Public officials may be sued if they acted oppressively or illegally in the performance of their duties. A suit against a public officer who acted illegally is not a suit against the state. (Aberca v. Ver, G.R. No. 69866, April 15, 1988, 160 SCRA 590)
A public official may be compelled to act through a writ of mandamus. The main objective of mandamus is to compel the performance of a ministerial duty on the part of the respondent official; however, the writ does not issue to control or review the exercise of discretion or to compel a course of conduct. The writ of prohibition can also be availed of, as it is an extraordinary writ which can be directed against a public officer ordering said officer to desist from further proceedings when said proceedings are without or in excess of said officer’s jurisdiction, or are accompanied with grave abuse of discretion. (Rule 65, Revised Rules of Court)
Lastly, a public officer is by law not immune from damages in his/her personal capacity for acts done in bad faith which, being outside the scope of his authority, are no longer protected by the mantle of immunity for official actions. (Vinzons-Chuto v.
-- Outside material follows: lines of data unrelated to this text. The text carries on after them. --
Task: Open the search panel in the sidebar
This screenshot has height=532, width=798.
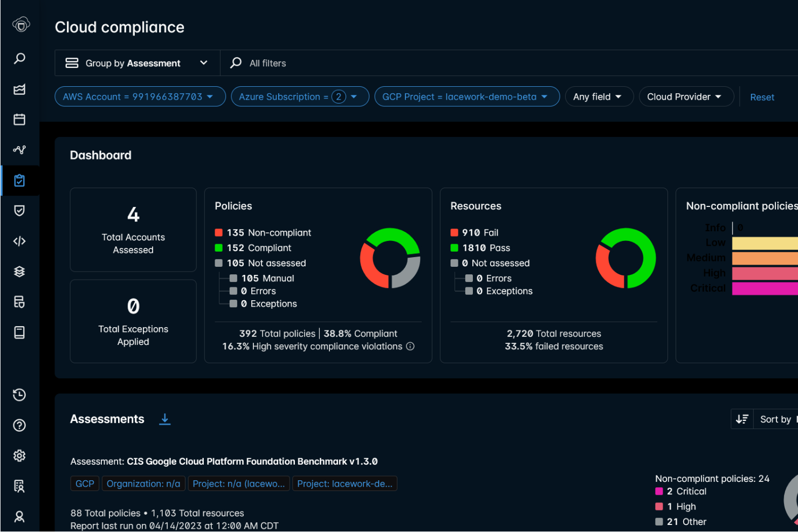Action: (x=19, y=58)
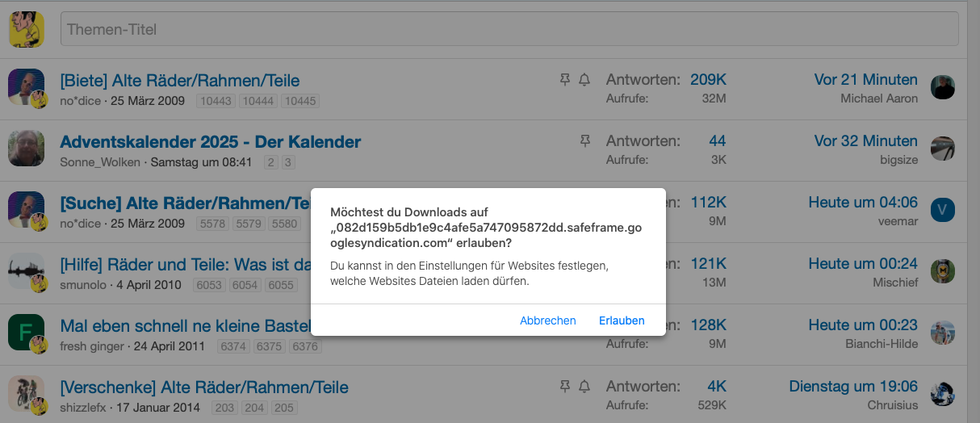Go to page 3 of the Adventskalender thread
The height and width of the screenshot is (423, 980).
pyautogui.click(x=287, y=162)

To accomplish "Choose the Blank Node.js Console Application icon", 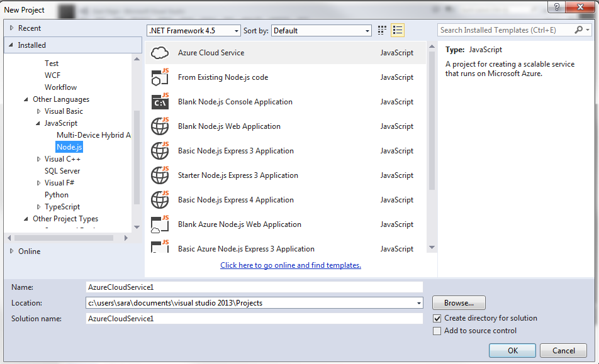I will tap(160, 102).
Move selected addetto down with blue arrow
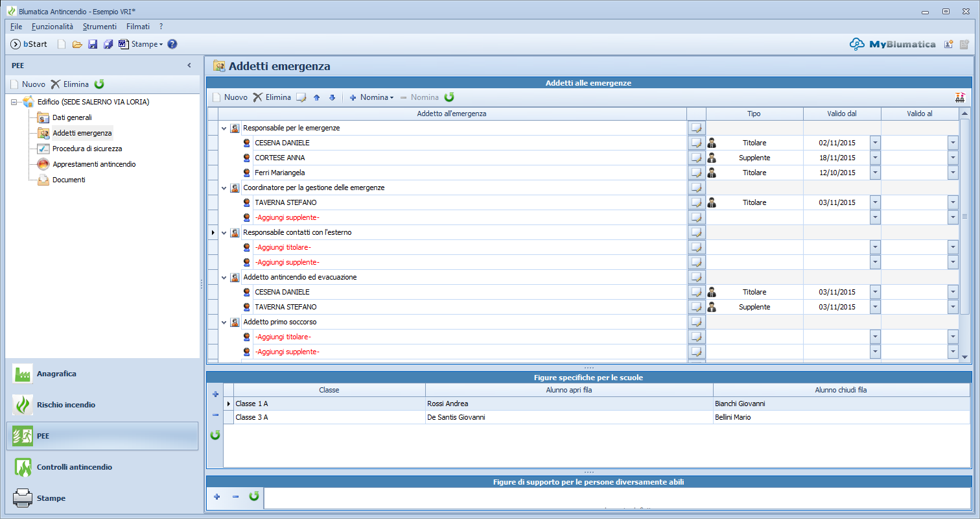The width and height of the screenshot is (980, 519). click(332, 97)
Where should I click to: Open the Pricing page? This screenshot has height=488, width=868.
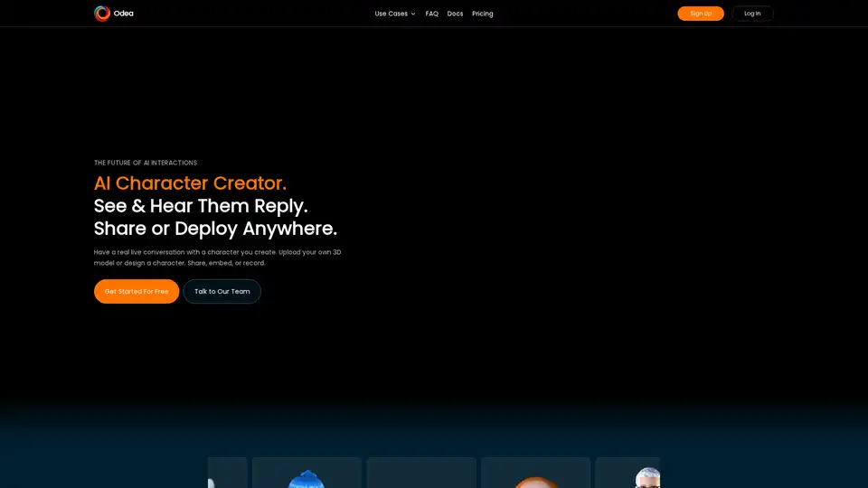point(483,14)
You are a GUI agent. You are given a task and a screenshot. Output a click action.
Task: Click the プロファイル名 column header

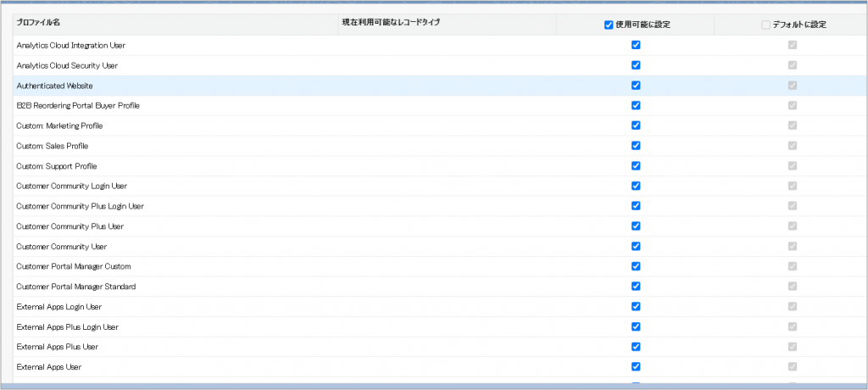point(36,22)
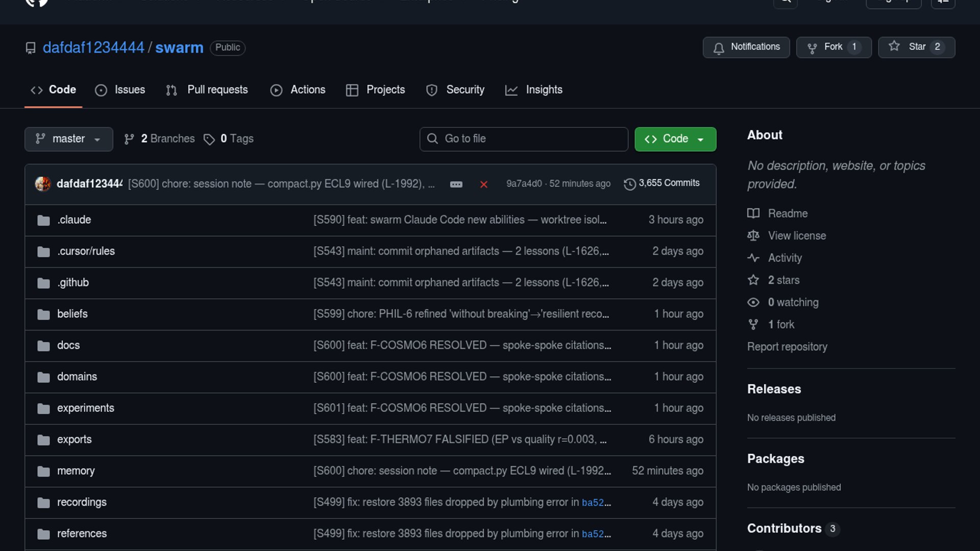980x551 pixels.
Task: Open the Insights tab
Action: 533,90
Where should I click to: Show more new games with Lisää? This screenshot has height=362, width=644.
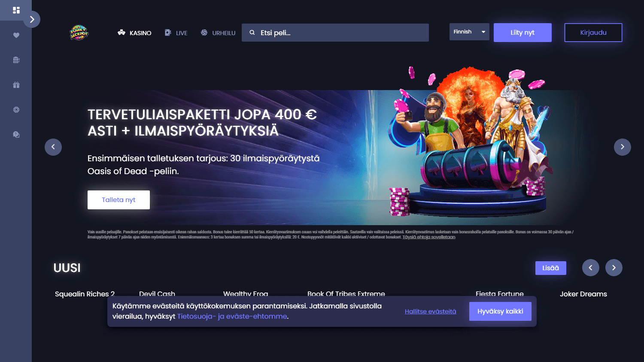(551, 268)
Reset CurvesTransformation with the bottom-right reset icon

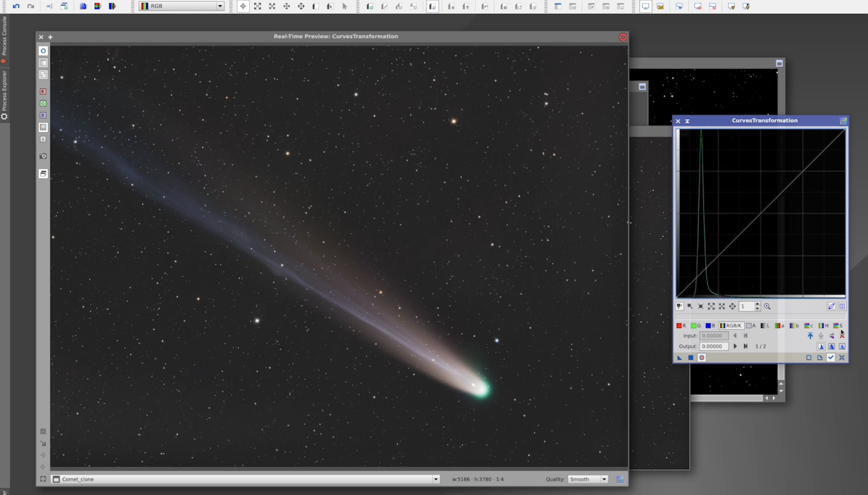point(842,358)
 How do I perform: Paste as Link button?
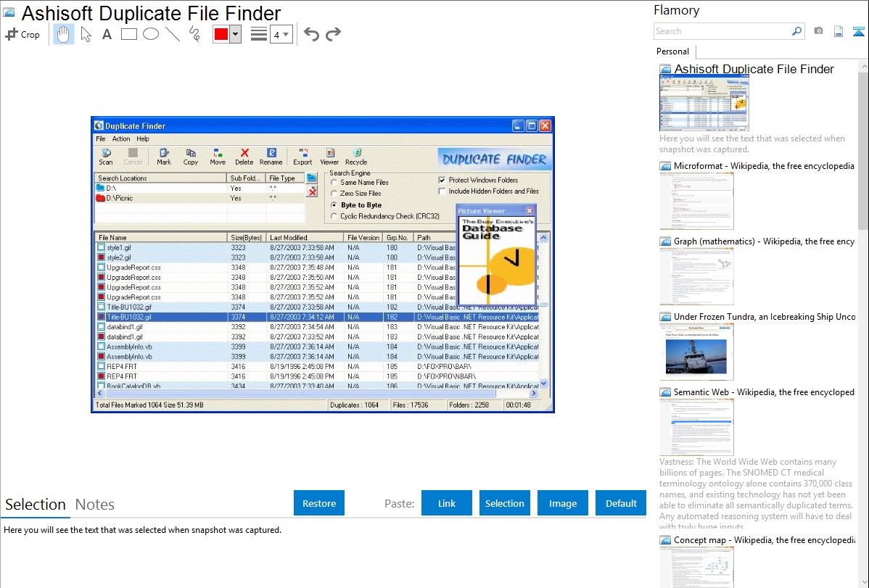pyautogui.click(x=447, y=503)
Fortune Tobacco Corp., G.R. No. 141309, June 19, 2007, 525 SCRA 11)
5.) Do government-owned or -controlled corporations also enjoy the immunity of the State from suit? Explain your answer.
A government-owned or controlled corporation may be sued. A suit against it is not a suit against the State, because it has a separate juridical personality. (Social Security Systems v. Court of Appeals, GR. No. L- 41299, February 21, 1983, 120 SORA 707)
6.) Annika sued the Republic of the Philippines, represented by the Director of the Bureau of Plant Industry, and asked for the revocation of a deed of donation executed by her in favor of said Bureau. She alleged that, contrary to the terms of the donation, the donee failed to install lighting facilities and a water system on the property donated, and to build an office building and parking lot thereon, which should have been constructed and made ready for occupancy on or before the date fixed in the deed of donation. The Republic invoked state immunity and moved for the dismissal of the case on the ground that it had not consented to be sued. Should the Republic's motion be granted?
The motion of the Republic should be granted. There appears to be no consent on the part of the State to be sued.
In Section 3, Article XVI of the Constitution it is provided that: “The State shall not be sued without its consent.”
That no consent was given by the Republic is shown by the fact that the Bureau or the Government did seem to have complied with the demands of the deed of donation. Compliance with the state immunity is essential for two reasons:
It is required as a provision of the Constitution; and
Immunity is an essential element of state sovereignty.